For the beauty of the earth

For the beauty of the earth, 
for the glory of the skies, 
for the love which from our birth 
over and around us lies. 

Christ, our Lord, to you we raise 
this, our hymn of grateful praise. 

Fol­li­ot S. Pier­point

Saturday I took a drive up through the Shenandoah Valley to Luray Caverns.  No, not for fun, I had a work meeting there.  Seriously.

But it was a beautiful day for a drive through the mountains.  The sky was clear.  The flowers were blooming.

I drove through charming small towns that have been there for as many as 200 years.

The drive made me thing about how, as much as I love the ocean, the mountains of Virginia are also beautiful.

I’ll be driving home to my own mountains this weekend.  A short visit home to see the parents.  At my age, and theirs, you don’t miss those opportunities.

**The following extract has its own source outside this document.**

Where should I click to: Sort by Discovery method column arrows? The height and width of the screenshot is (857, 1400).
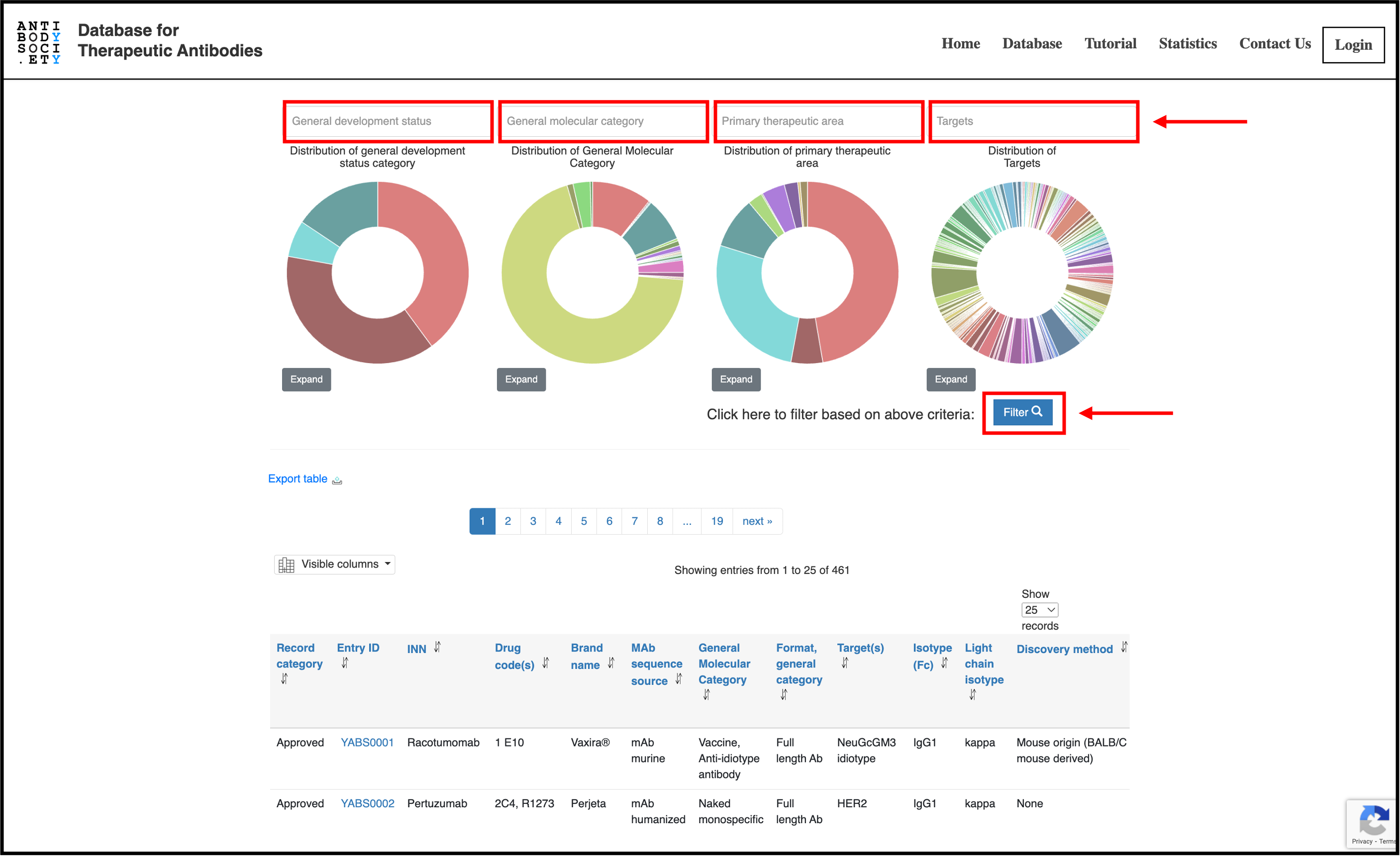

But on my drive I thought, as I often have at the beach, about the absurdity of thinking this all just poofed into existence.

C.S. Lewis said:

“Supposing there was no intelligence behind the universe, no creative mind. In that case, nobody designed my brain for the purpose of thinking. It is merely that when the atoms inside my skull happen, for physical or chemical reasons, to arrange themselves in a certain way, this gives me, as a by-product, the sensation I call thought. But, if so, how can I trust my own thinking to be true? It’s like upsetting a milk jug and hoping that the way it splashes itself will give you a map of London. But if I can’t trust my own thinking, of course I can’t trust the arguments leading to Atheism, and therefore have no reason to be an Atheist, or anything else. Unless I believe in God, I cannot believe in thought: so I can never use thought to disbelieve in God.”

The Case for Christianity.

I need to read more Lewis.

And, I need to spend more time in the mountains.